Smith and Wesson 442 and 642 | No Locks!

Two of the most popular Smith and Wesson handguns, the models 442 and 642, have been re-introduced without the infamous internal locks.  These J-frame snubbies are the classic blued and stainless steel .38 Special revolvers with the internal hammers.

Perfect for pocket, ankle, and other forms of concealed carry, these revolvers have been great sellers for Smith and Wesson for many years.  Like all S&W revolvers, in recent times, a consumer could only buy these with the internal lock.  Unfortunately, these locks have had a few problems and consumer confidence in them is very low.  Smith and Wesson have listened to their customers and brought these two classic J-frames back without internal locks.

If you have been wanting one of these sidearms, but have hesitated, wait no longer.

I am a proud owner of the model 642-1 that I bought more than 10 years ago.  It is a great gun!  I have carried it daily in a pocket and on an ankle.  It has always performed perfectly and is very accurate.  I have no doubt these new models will be outstanding revolvers.


Smith & Wesson updated the 442 and 642 line with “Pro Series” models.  The difference:  they do not have locks – the same as these revolvers.  Here is what I wrote on the new Pro revolvers when they were announced in December 2009:

Let’s face it: other than Smith & Wesson, no one likes the internal locks that have plagued the S&W line of revolvers for years now.  I know of many people, myself included, who have passed on buying a new S&W revolver because of the infernal things.  Well, things may be changing.

Last year, Smith & Wesson claimed to have found a batch of old, pre-lock frames for the the 642.  So, the company ran a rather limited production of them.  I guess they sold pretty well, as S&W is now offering the 442 and 642 revolvers without internal locks.

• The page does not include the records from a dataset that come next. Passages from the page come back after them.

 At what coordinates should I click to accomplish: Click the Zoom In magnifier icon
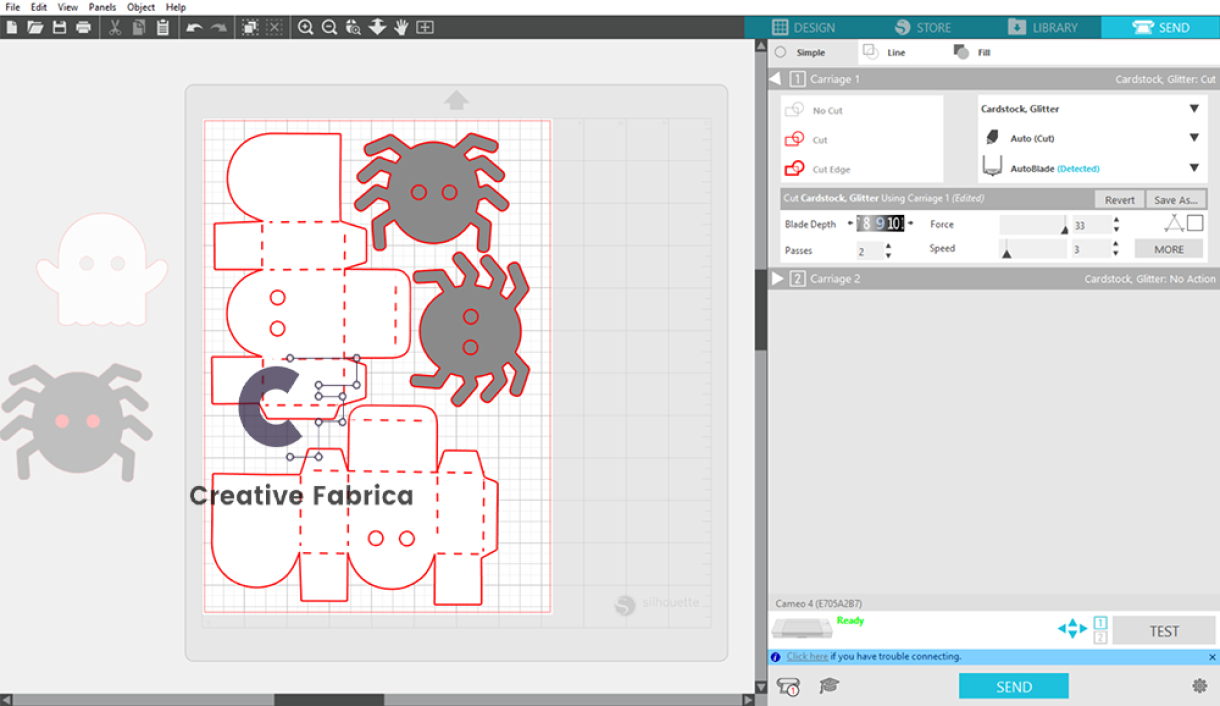tap(306, 27)
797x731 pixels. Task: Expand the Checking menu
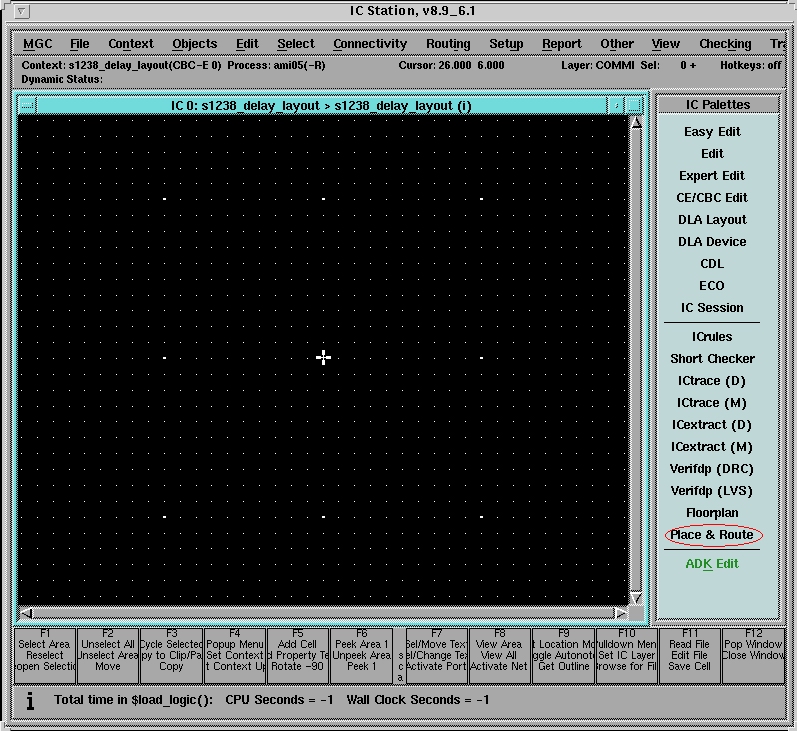pyautogui.click(x=725, y=44)
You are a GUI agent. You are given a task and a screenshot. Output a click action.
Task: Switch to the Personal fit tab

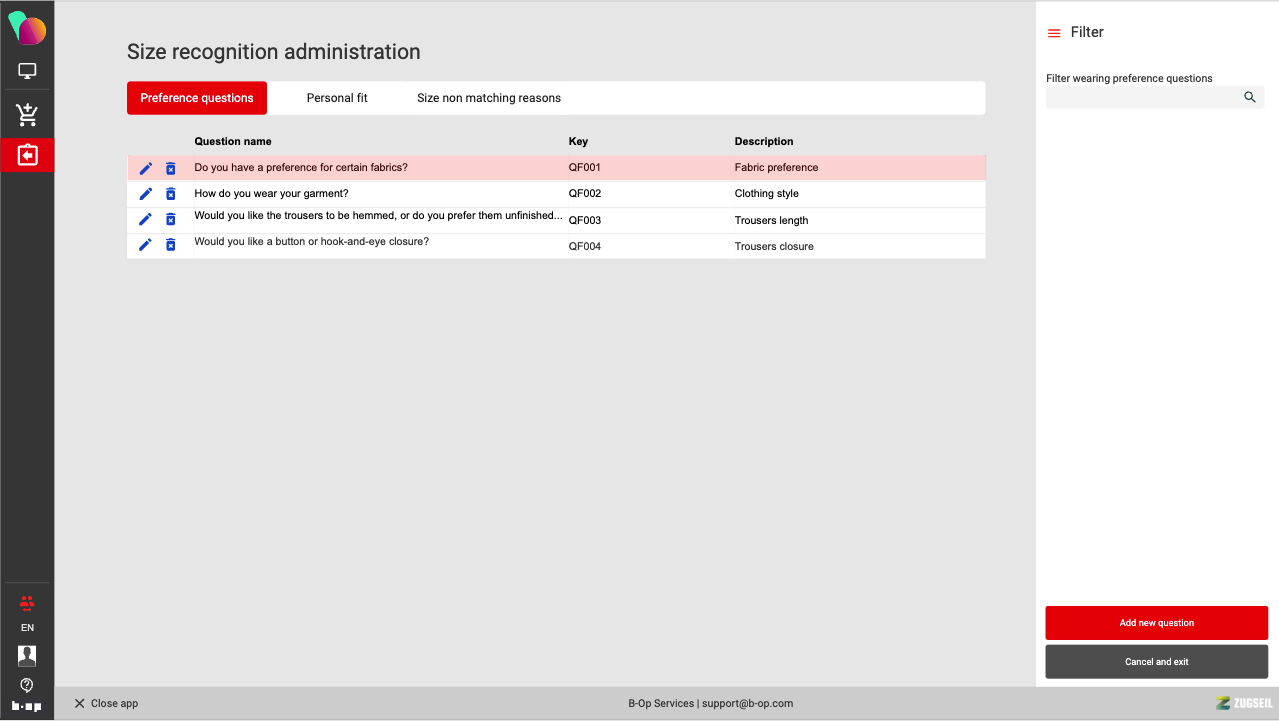[337, 98]
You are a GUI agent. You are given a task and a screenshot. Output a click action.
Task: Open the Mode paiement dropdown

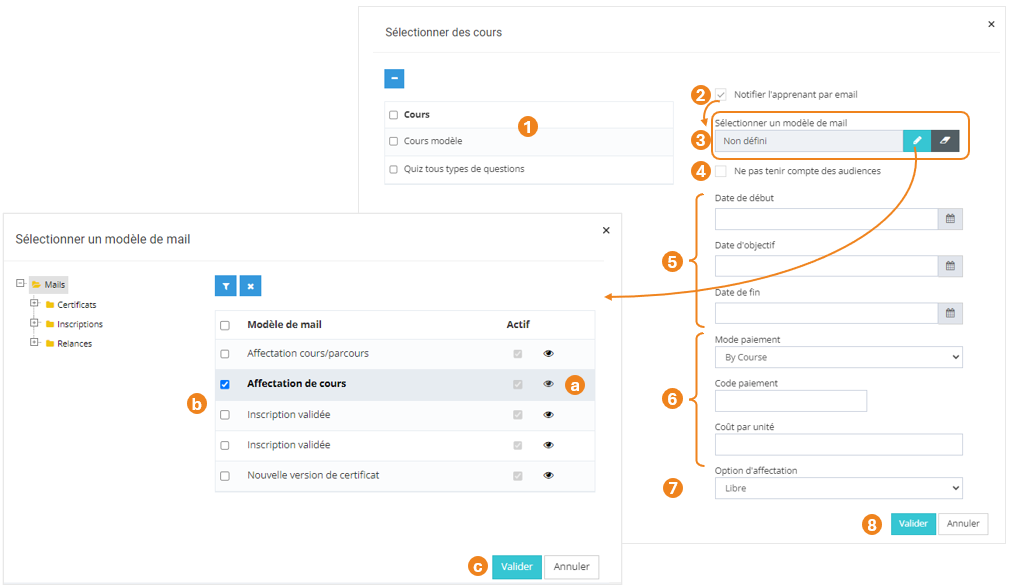point(838,357)
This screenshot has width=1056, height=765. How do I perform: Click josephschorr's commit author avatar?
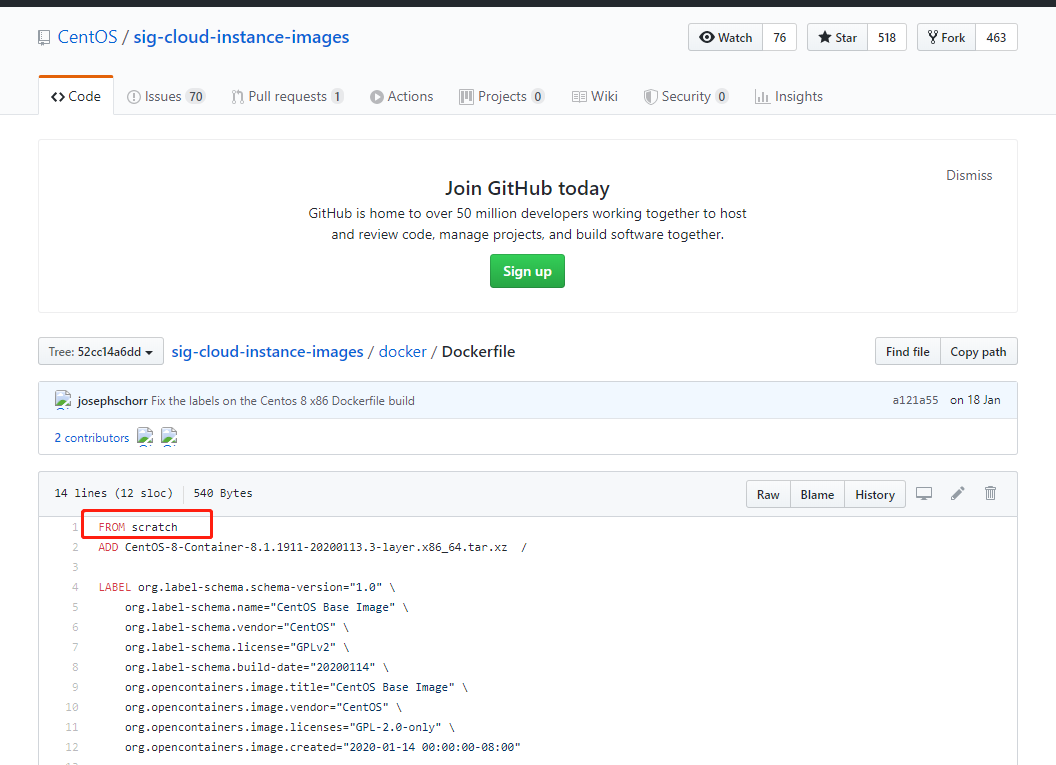point(62,399)
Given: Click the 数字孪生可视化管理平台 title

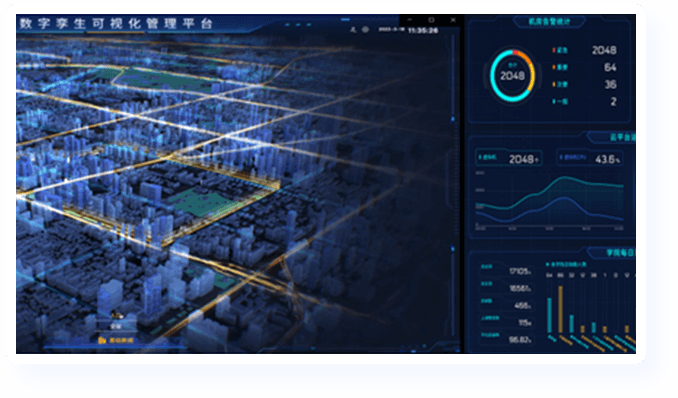Looking at the screenshot, I should 116,23.
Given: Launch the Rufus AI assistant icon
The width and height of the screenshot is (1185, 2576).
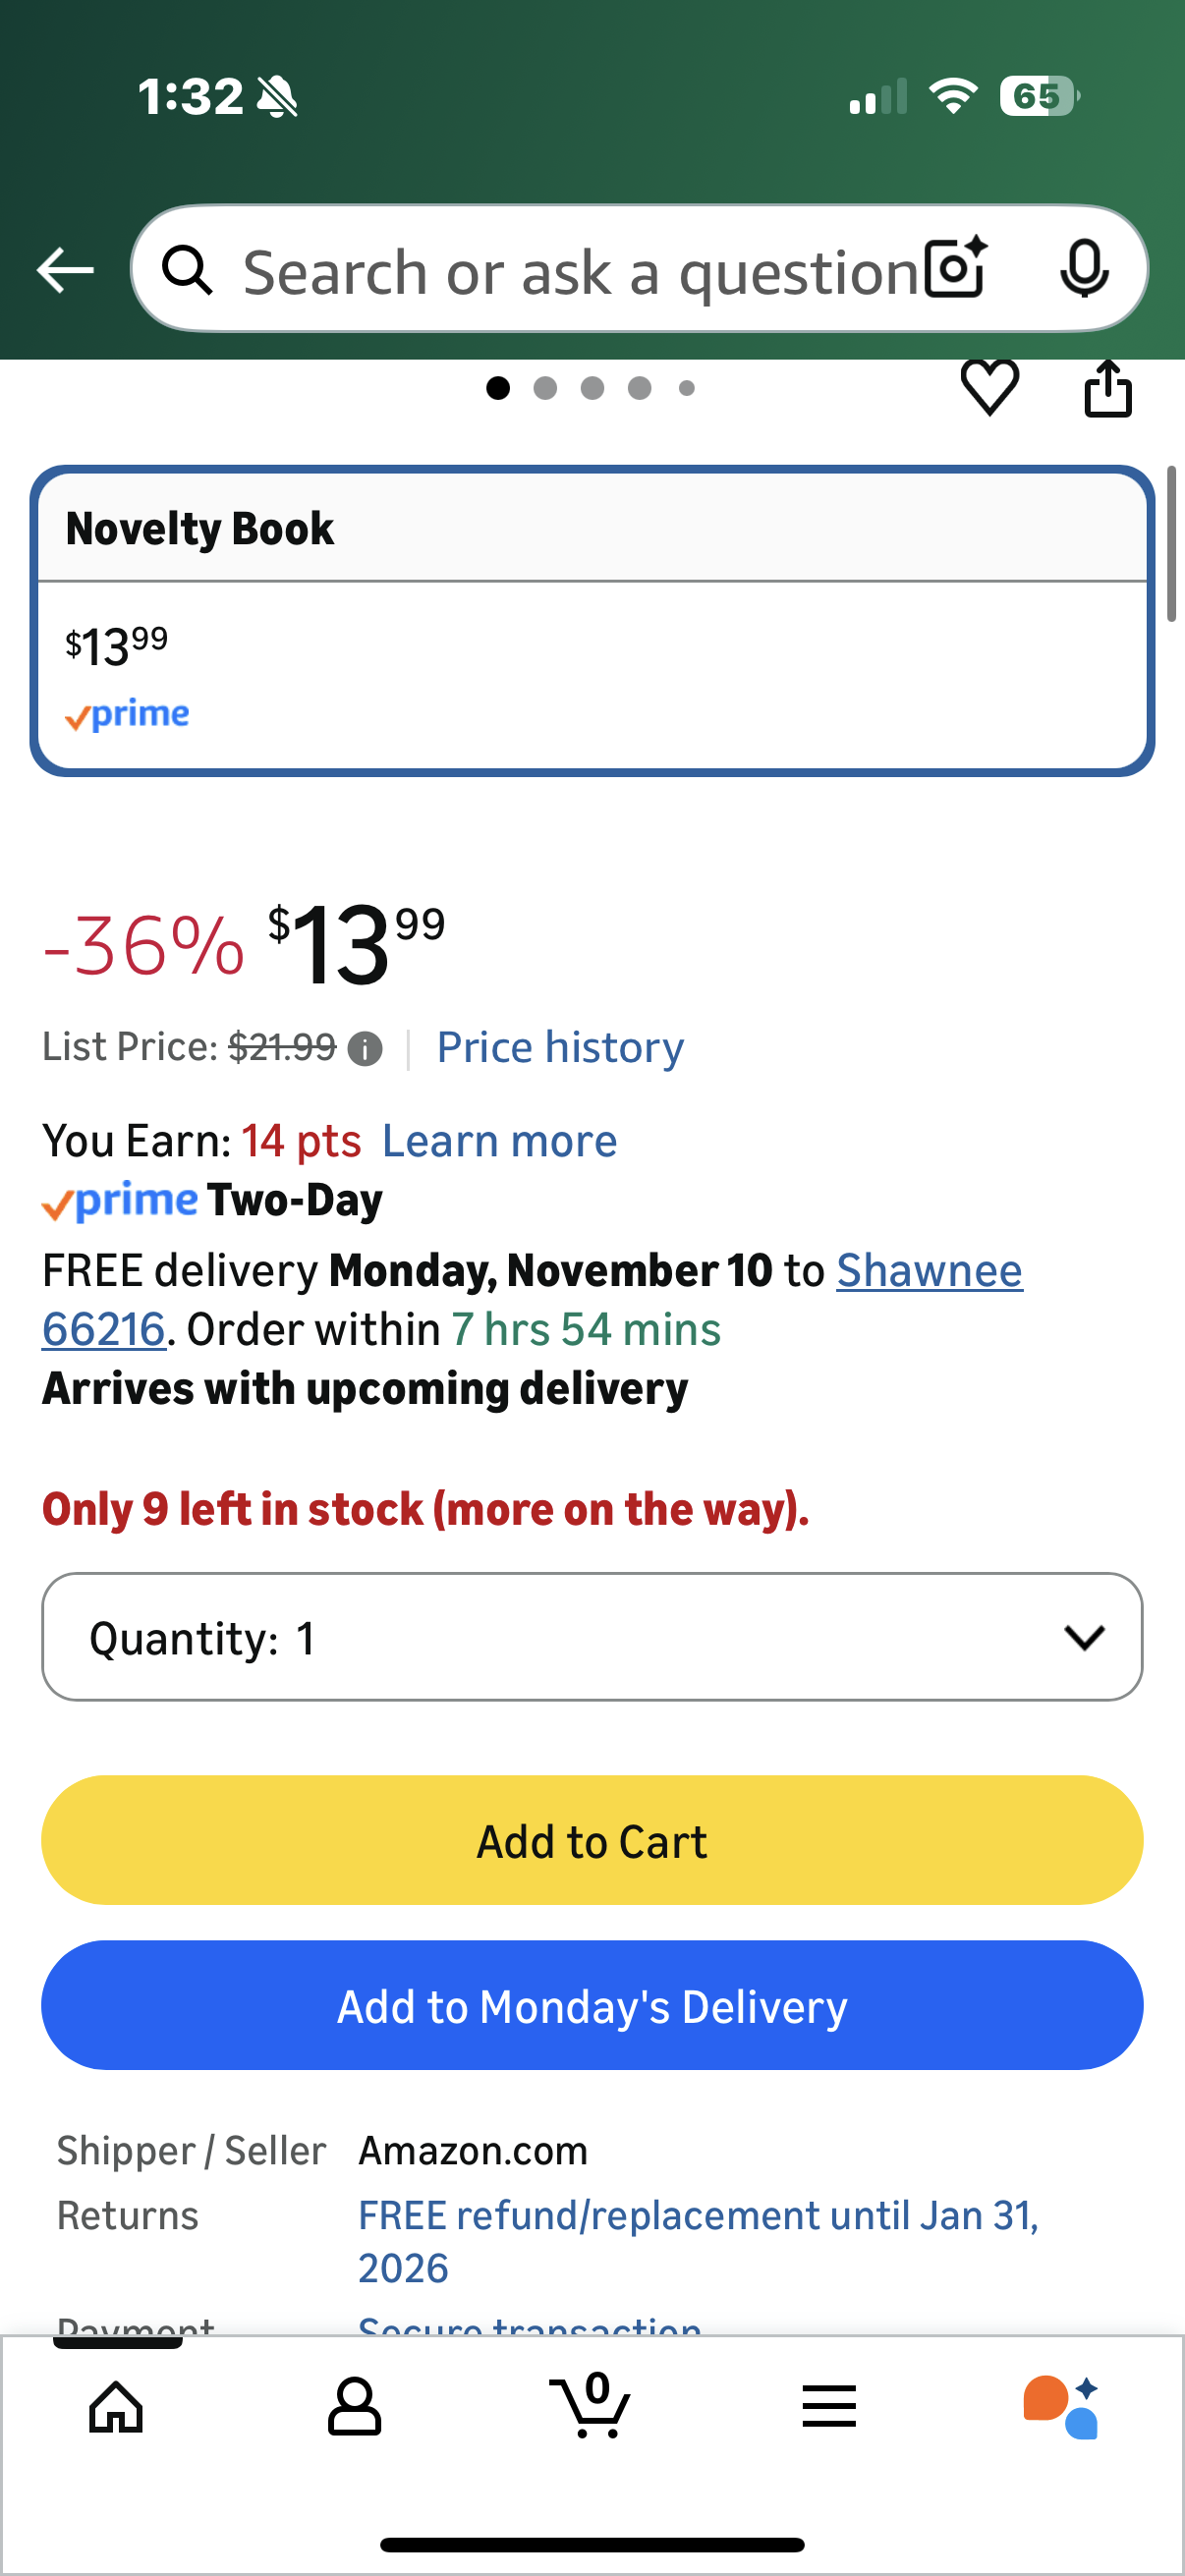Looking at the screenshot, I should click(x=1061, y=2405).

Called the ‘Pro Series’ the new 442 and 642 revolvers, feature the standard 1 7/8″ barrel and ‘hammerless’ profile of the traditional 442 and 642 handguns.  Two major differences stand out.  The first is the lack of internal safety.  The second is the cylinder is cut for full-moon clips.

Smith & Wesson has not published a MSRP, so let’s hope this is not another limited production run.


By Richard Johnson

Richard Johnson is a gun writer, amateur historian and - most importantly - a dad. He's done a lot of silly things in his life, but quitting police work to follow his passion of writing about guns was one of the smartest things he ever did. He founded this site and continues to manage its operation.

12 replies on “Smith and Wesson 442 and 642 | No Locks!”

Just picked up the 442 to replace the Taurus 85 Titanium I partd company with. Didn’t have high expectations for this gun when leaving the store with it.
This changed quickly once at the range. This little power house impressed me with its dead on accuracy at 15 yds. Had to swap out the stock grips with a set of Houges to fit my hand. Trigger is usual factory heavy and gritty towards end of pull, but I know that this will smooth out with use. This small lightweight revolver can be carried all day long with any notice or fatigue from weight. The frame covered hammer slips easily in and outa my pocket with no snagging.
It surprisingly digested various brands of ammo from plinking to personal protection +P with almost no point of impact change at 7 yds. Just for thrills tried it out to 20 yds and all five shots ringed out within a 10″ diameter (just slightly down and to the right).
I think I am going to become very fond of this little snubnose, especially once the trigger smooths out.

Down and to the right at 20 yards? I was drilling kills in the 9 and 10 ring! Unreal for such a short barrel. Me likes this little gun. Will make a fine personal carry concealed weapon, as well as a backup weapon for duty use.

I just ordered a 642 on line. The one that I handled at the local gun store was pretty smooth, and the gun range rental that I handled was very smooth. My Mikas pocket holster should be here in about 6-8 weeks.


…by the way – it’s a ‘no lock’ model. I had to pay about $35 more, but since a revolver is so trustworthy because of it’s simplicity, I wanted to keep it that way.